| About this task |
Reproduce, exactly and only, the lines of the data that follows from the one containing "This screenshot has width=273, height=444." down to the one containing "You are a computer-use agent. Screen dimensions: 971x485", without pictures.

==========

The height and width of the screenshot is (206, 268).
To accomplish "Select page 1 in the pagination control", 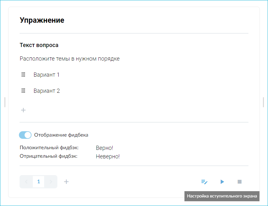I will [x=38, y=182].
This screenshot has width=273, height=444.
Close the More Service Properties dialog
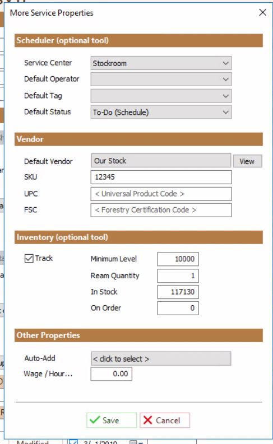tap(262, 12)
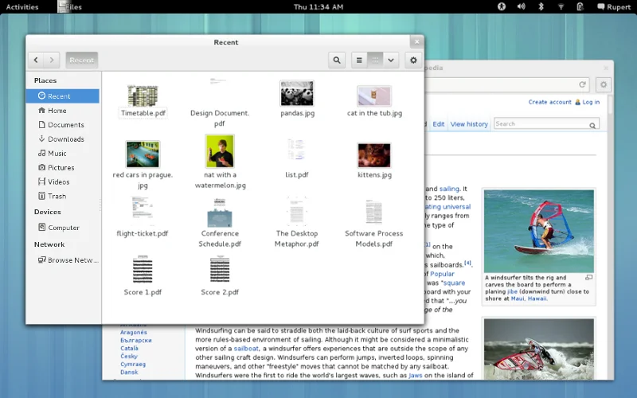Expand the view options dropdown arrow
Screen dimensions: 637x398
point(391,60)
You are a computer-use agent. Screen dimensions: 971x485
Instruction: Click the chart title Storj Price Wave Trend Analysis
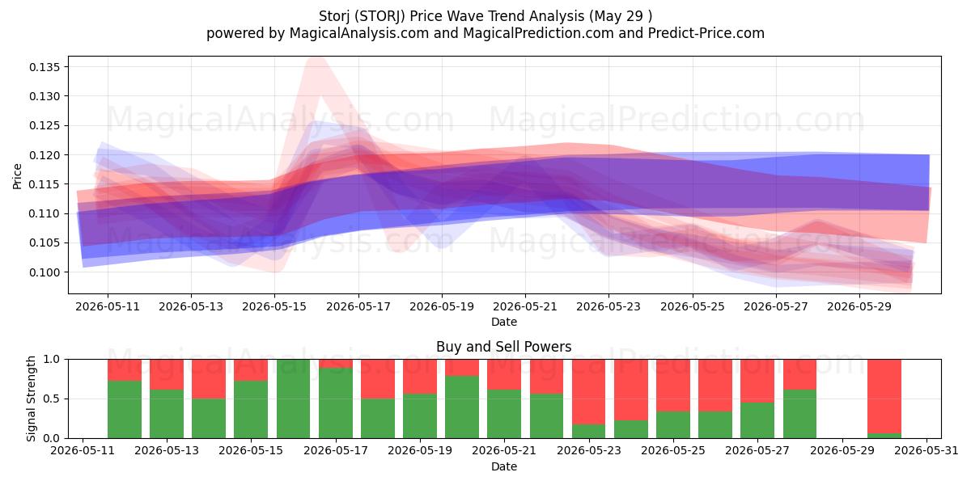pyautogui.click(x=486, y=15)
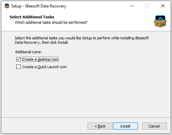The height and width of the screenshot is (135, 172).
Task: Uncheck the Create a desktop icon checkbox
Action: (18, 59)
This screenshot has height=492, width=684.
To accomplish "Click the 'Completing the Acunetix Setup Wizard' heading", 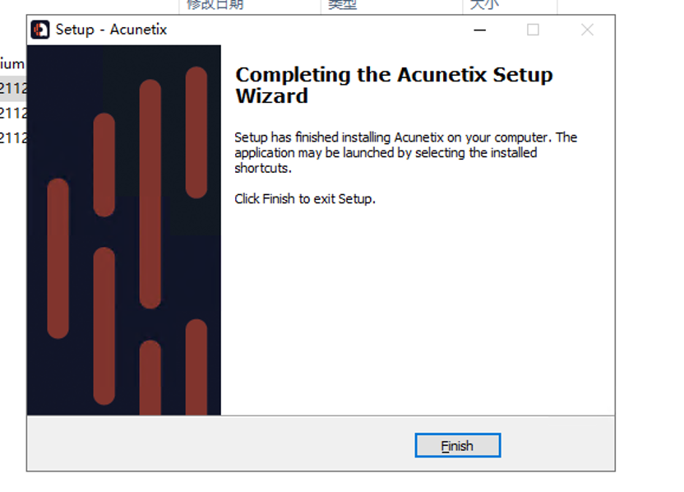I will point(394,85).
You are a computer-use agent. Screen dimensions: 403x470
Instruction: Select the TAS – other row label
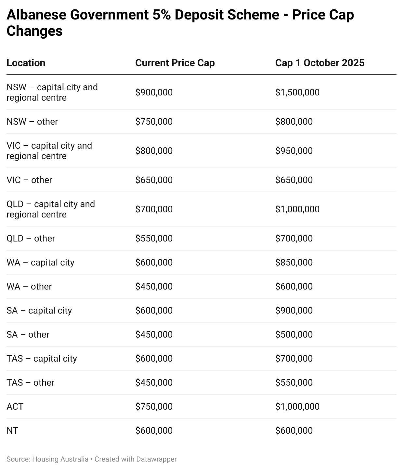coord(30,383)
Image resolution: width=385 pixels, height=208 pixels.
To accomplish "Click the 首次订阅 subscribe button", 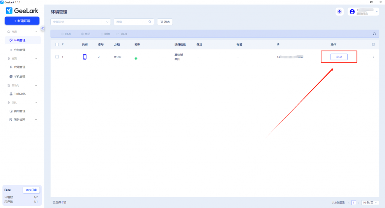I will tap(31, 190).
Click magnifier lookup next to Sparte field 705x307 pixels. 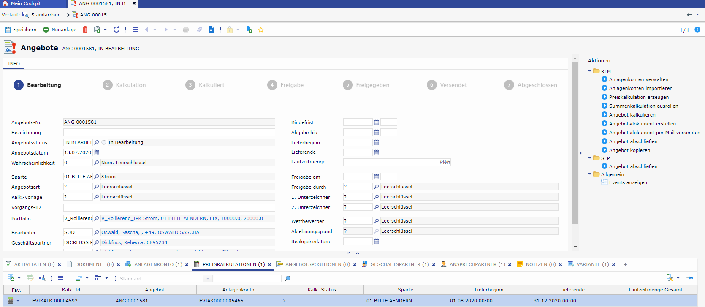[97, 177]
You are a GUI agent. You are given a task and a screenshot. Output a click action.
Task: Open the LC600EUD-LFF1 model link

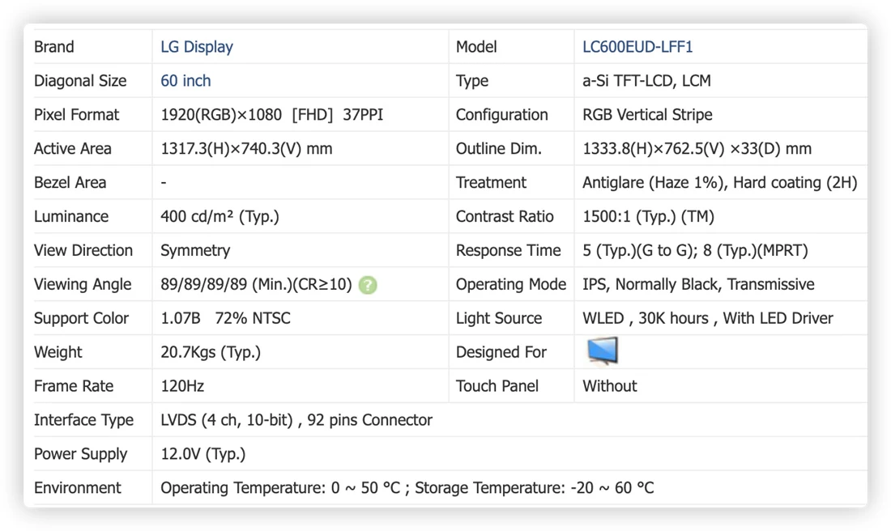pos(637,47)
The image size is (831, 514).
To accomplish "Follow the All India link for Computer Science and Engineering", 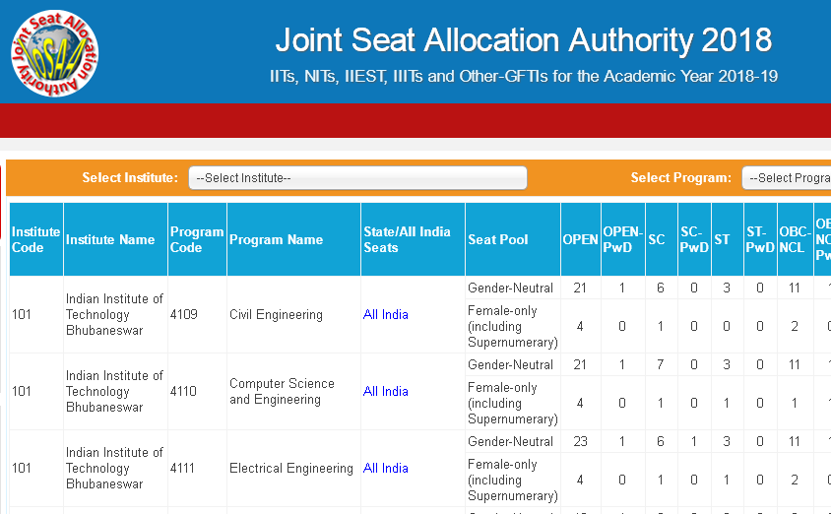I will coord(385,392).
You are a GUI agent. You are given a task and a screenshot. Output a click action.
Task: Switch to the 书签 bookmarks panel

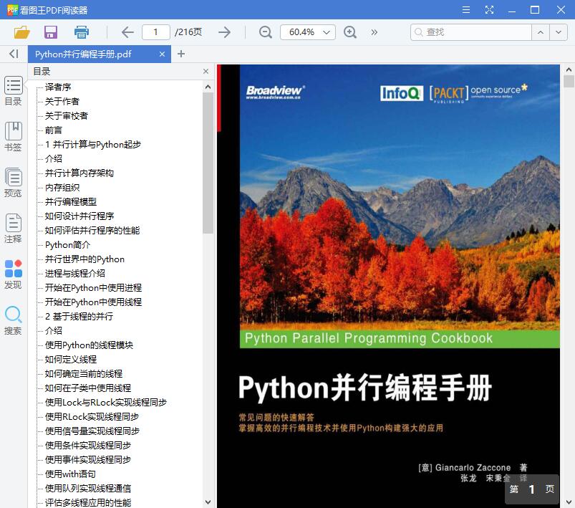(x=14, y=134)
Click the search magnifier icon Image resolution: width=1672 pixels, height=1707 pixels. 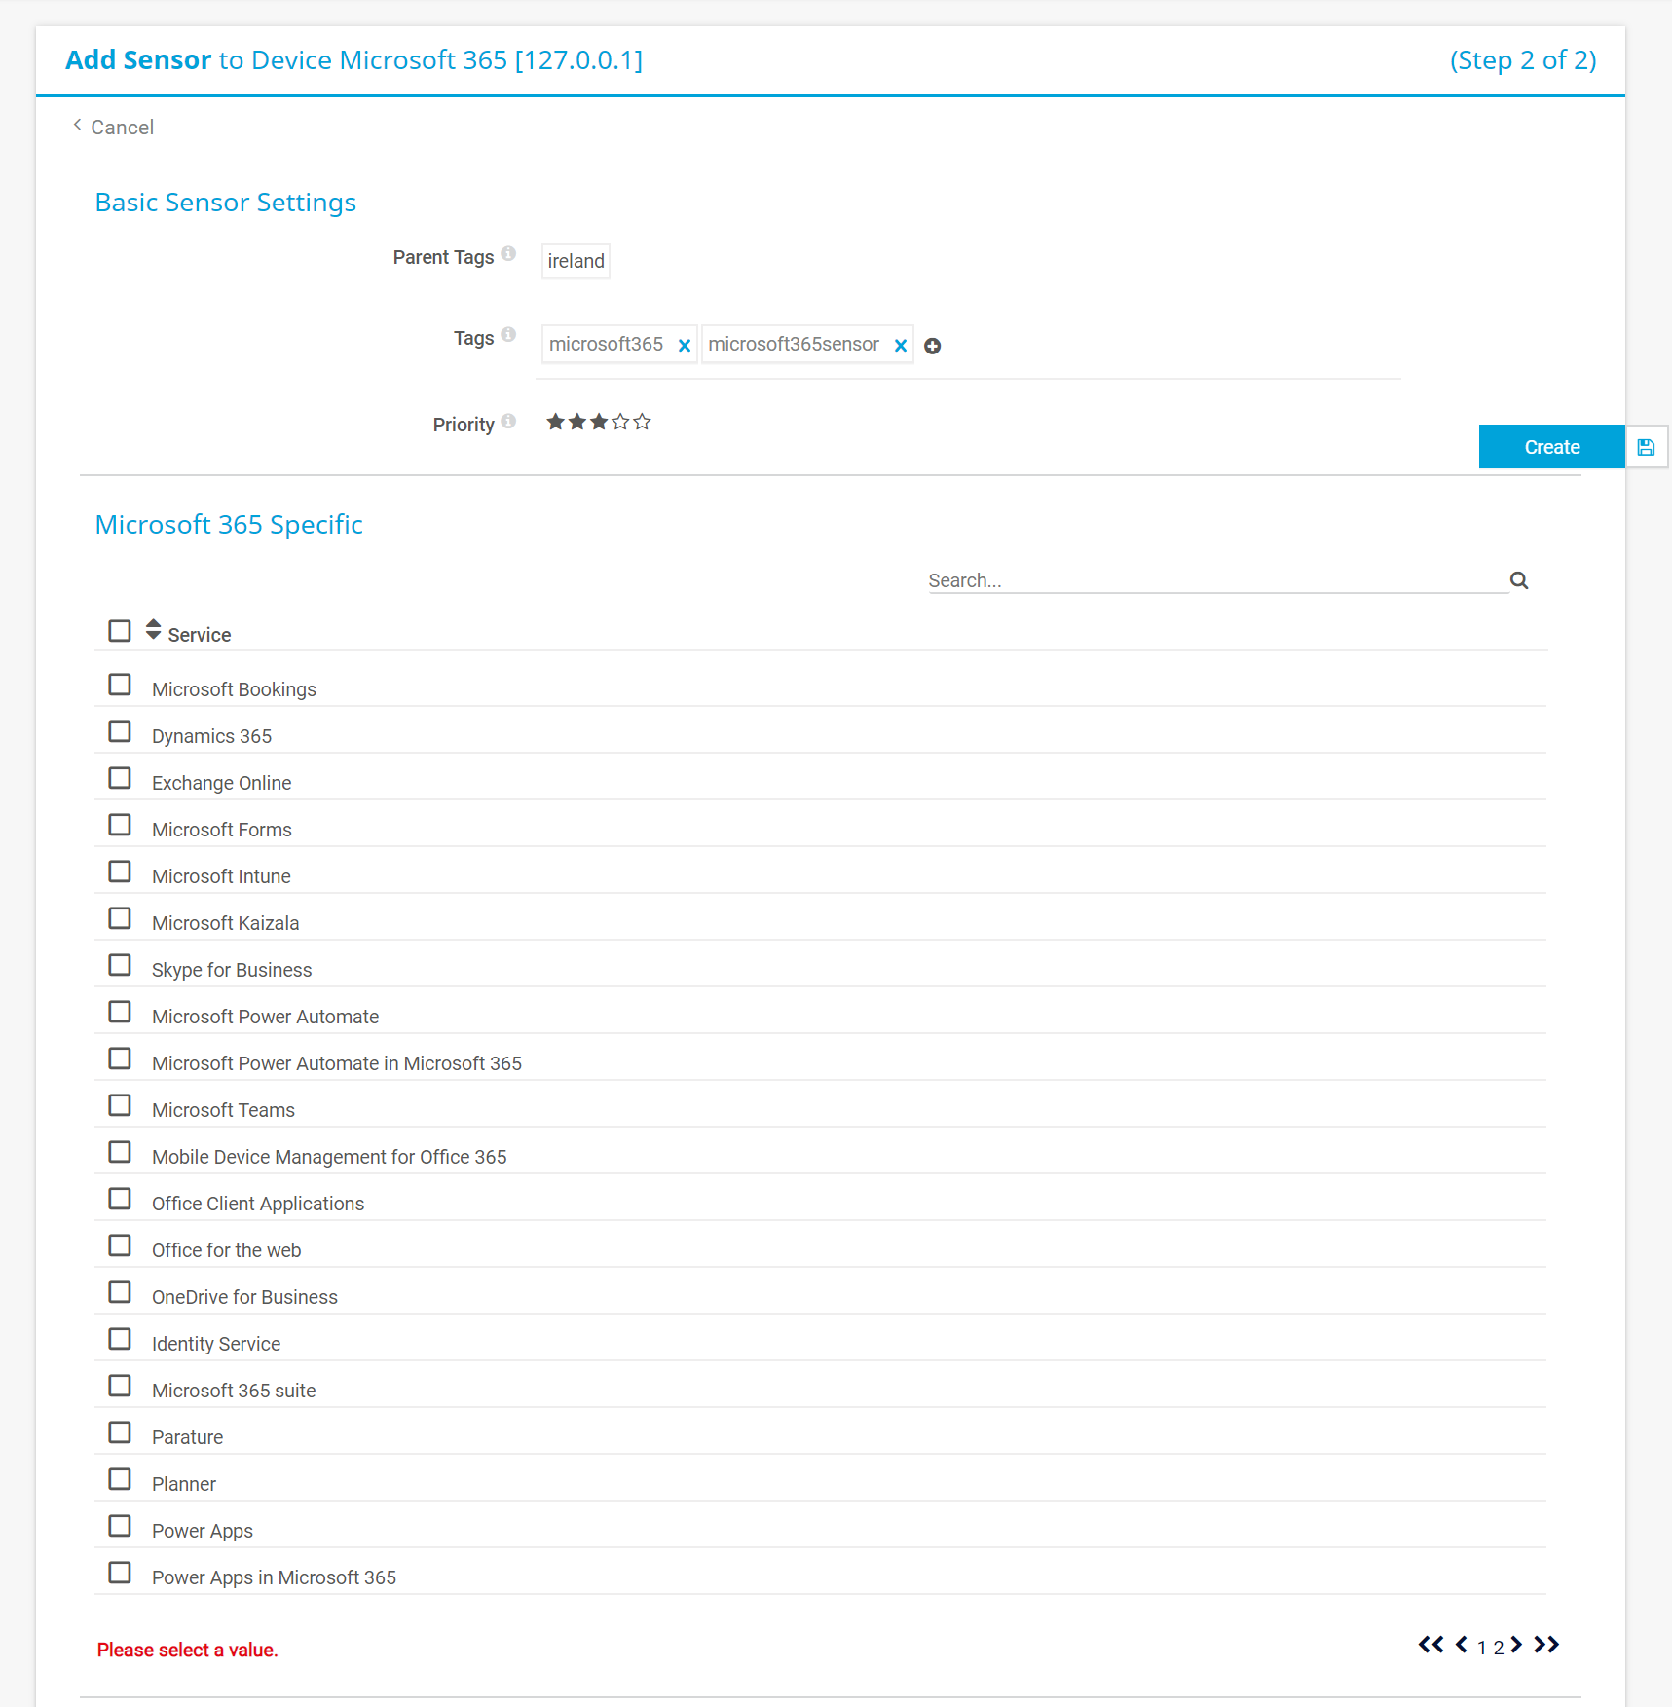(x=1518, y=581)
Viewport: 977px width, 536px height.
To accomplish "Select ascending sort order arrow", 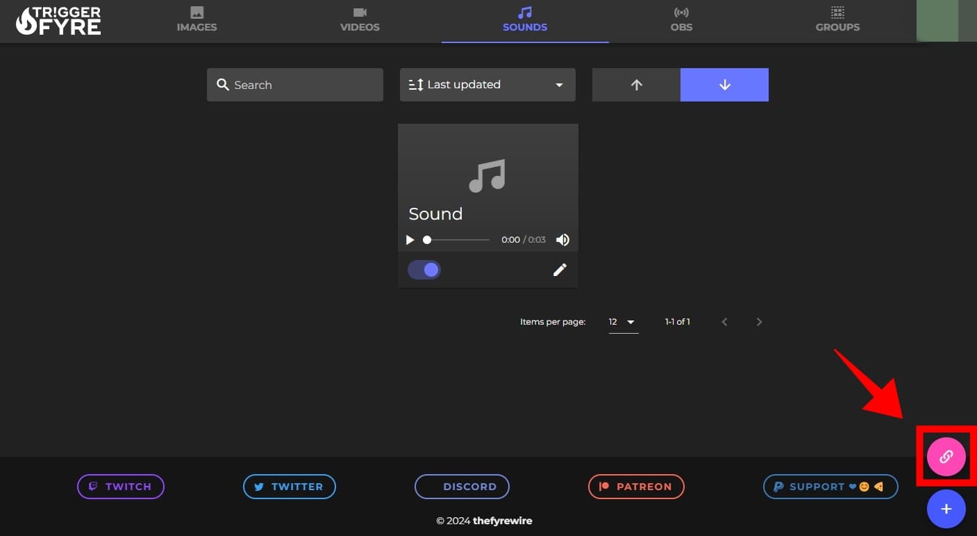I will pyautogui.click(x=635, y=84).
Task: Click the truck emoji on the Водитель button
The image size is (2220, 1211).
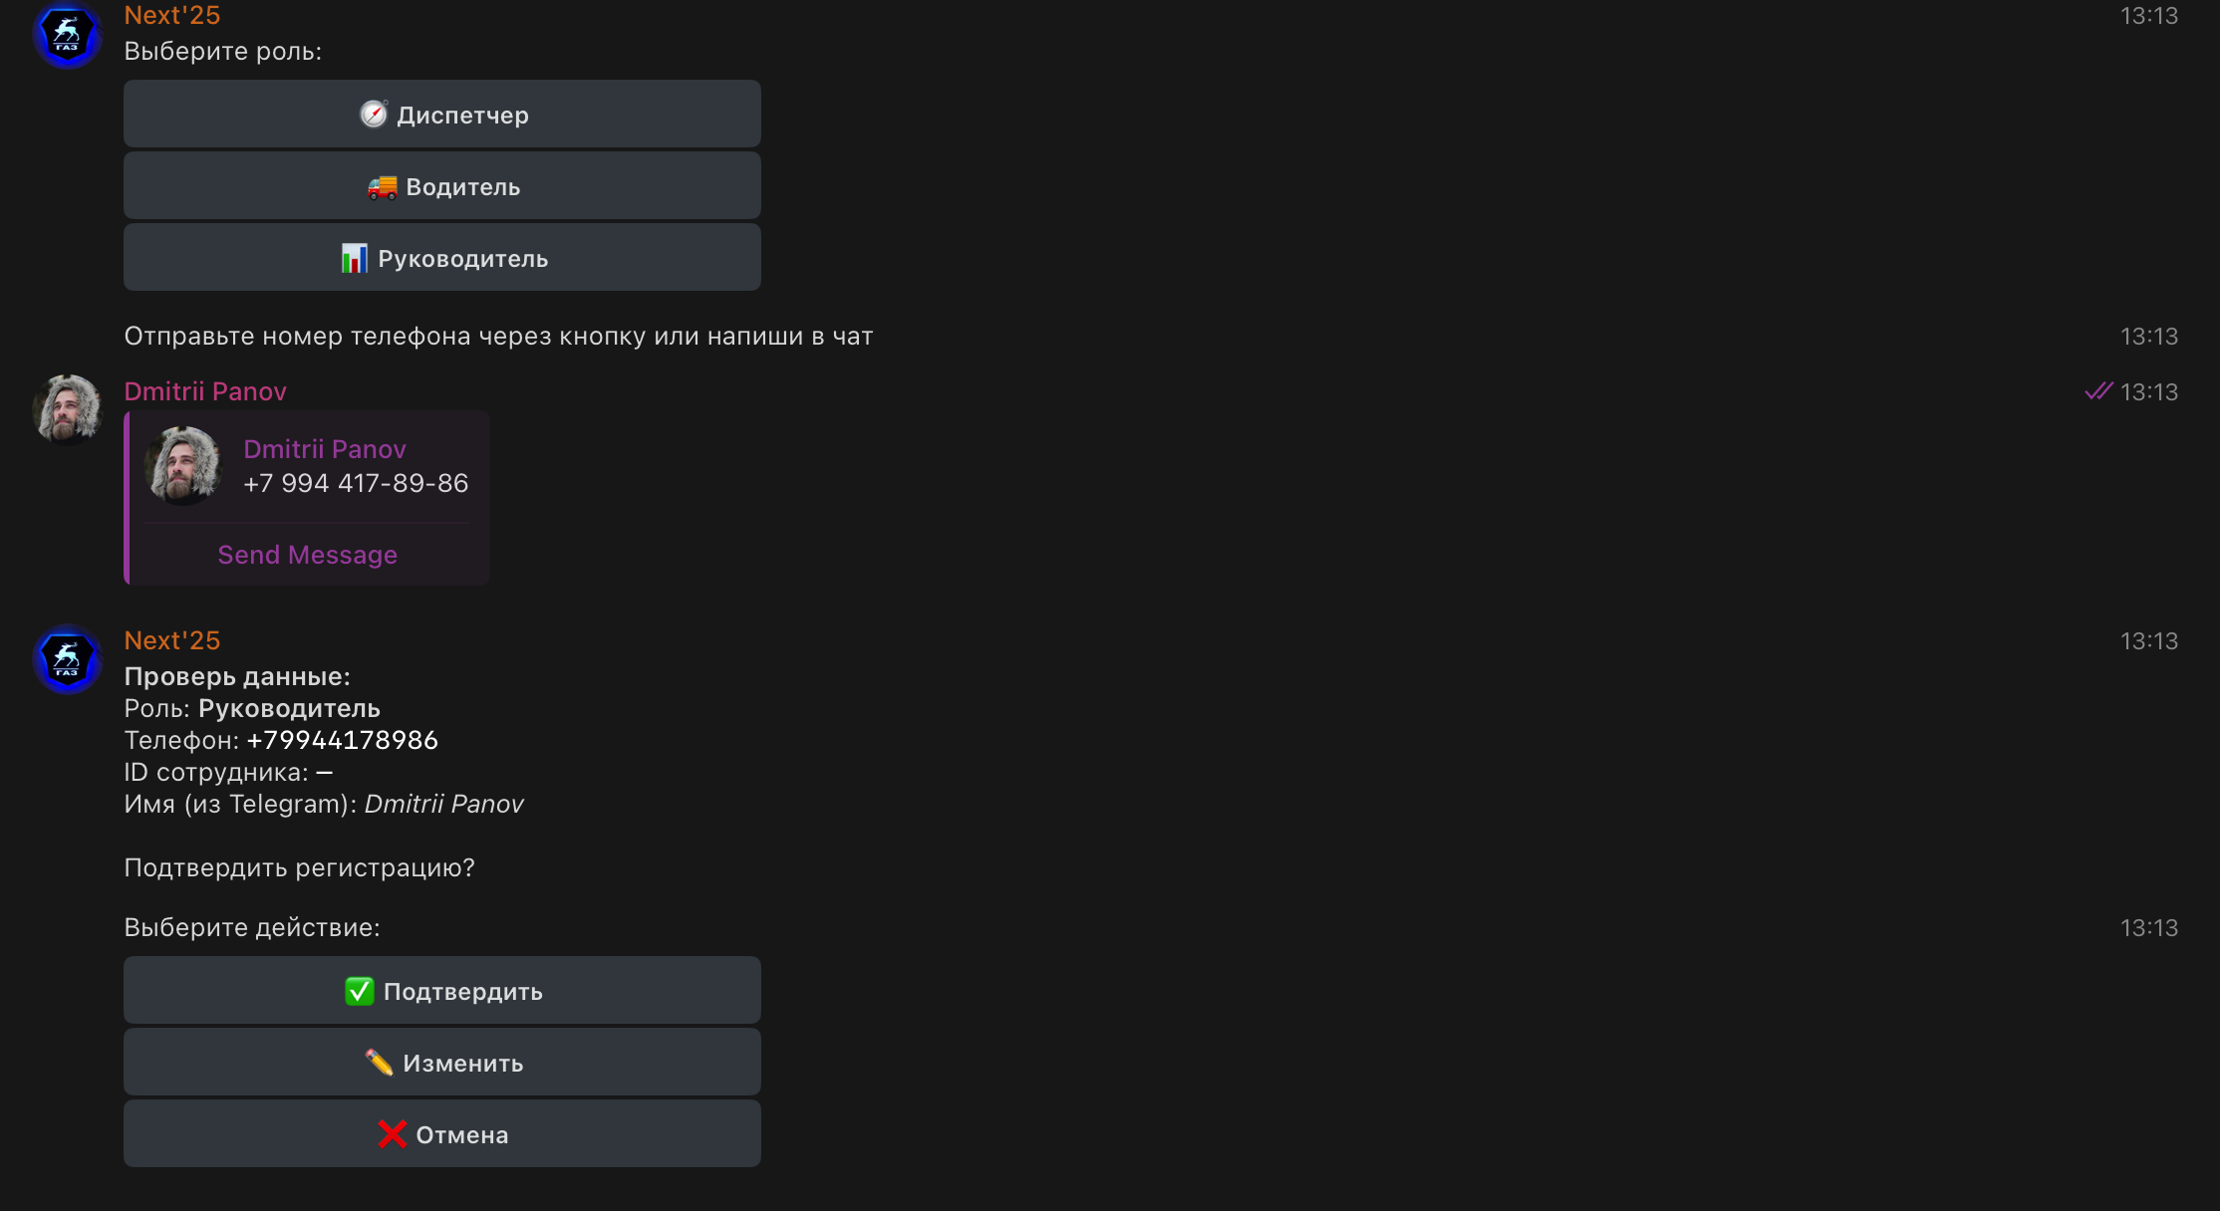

==========

| Answer to the exercise |
This screenshot has width=273, height=444.
Close the More Service Properties dialog
tap(262, 12)
Expand the view options dropdown arrow
Screen dimensions: 637x398
point(391,60)
You are a computer-use agent. Screen dimensions: 971x485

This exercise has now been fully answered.